Among the first witnesses to testify were the first responders who arrived at the home soon after Kennedy died, the police detectives who interviewed Sharon Carrillo, officers who gathered forensic evidence at the home and Dr. Mark Flomenbaum, the state’s chief medical examiner, who described what he learned about Kennedy’s injuries from the autopsy.

Other witnesses included a veritable parade of people who knew or suspected there was abuse happening in the home and tried to get help. Among those were people who lived near the Carrillos in their Main Street apartment in Bangor, including Randy Poulin, who said he saw Julio Carrillo hit Kennedy hard on the head and then threw her teddy bear in a dumpster, and Ethan Miele, who told the court he heard “crying, whimpering and skin-on-skin contact” in the apartment below him, as well as a child saying, “Daddy, stop! Daddy, please, please stop!”

Miele and others in the building reported the abuse over and over again to Bangor police and also the Maine Department of Health and Human Services. Others who reported their suspicions included school officials from the Fairmount School in Bangor and Kennedy’s pediatrician at Eastern Maine Medical Center. The family was in the system, but the system failed to protect Kennedy.

One of the first witnesses who testified was social worker Sue Webber, who paid a home visit to the Carrillos about 48 hours before Kennedy’s death. She noticed the girl was bruised and lethargic but failed to verify Julio Carrillo’s claims that Kennedy was harming herself and that the stepfather was taking all the steps necessary to keep his family safe.
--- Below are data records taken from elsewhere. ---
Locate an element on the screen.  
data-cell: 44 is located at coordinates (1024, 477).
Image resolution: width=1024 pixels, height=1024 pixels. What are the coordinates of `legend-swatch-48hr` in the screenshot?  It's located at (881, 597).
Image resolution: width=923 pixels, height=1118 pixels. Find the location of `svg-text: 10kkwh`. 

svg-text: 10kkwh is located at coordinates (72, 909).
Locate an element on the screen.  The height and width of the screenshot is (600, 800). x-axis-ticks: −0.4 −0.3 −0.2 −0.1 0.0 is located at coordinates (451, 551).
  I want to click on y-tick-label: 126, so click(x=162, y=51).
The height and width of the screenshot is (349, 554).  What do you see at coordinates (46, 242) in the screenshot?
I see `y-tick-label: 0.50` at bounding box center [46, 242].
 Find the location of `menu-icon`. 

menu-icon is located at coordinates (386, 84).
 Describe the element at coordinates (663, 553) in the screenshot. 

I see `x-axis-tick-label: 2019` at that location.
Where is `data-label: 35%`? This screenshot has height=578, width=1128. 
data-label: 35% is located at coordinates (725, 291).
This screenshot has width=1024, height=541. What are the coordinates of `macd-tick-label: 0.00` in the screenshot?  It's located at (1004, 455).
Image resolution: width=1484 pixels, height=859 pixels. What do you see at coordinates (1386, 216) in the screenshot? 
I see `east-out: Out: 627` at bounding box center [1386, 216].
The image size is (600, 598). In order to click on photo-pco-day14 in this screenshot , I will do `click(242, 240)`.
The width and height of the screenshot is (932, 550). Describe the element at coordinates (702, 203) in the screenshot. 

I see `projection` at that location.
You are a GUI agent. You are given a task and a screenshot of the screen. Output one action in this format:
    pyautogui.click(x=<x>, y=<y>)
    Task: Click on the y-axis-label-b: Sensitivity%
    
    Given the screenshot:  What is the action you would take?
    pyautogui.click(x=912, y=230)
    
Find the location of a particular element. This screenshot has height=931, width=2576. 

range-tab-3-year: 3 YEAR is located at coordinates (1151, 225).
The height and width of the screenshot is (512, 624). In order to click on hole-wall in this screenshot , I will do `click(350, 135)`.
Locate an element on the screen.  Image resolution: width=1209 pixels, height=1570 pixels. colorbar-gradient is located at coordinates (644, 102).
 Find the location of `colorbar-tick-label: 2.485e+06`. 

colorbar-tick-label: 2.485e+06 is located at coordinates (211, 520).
In her notes from visits with the family, she even described Julio Carrillo as “charming,” MacLean said in court.

As disturbing as the information was that came to light after Kennedy’s death, the system was not on trial, Assistant Attorney General Leane Zainea said.

“There were two people accountable for this little girl’s death,” she said.

But Joe Kennedy, Sharon Carrillo’s father, said that more should have been done for the granddaughter he helped raise.

“Maine government failed … and I do not have a granddaughter,” he said. “Too many times, things were reported to DHHS and the police. There’s many people to blame in this. Not just Sharon.”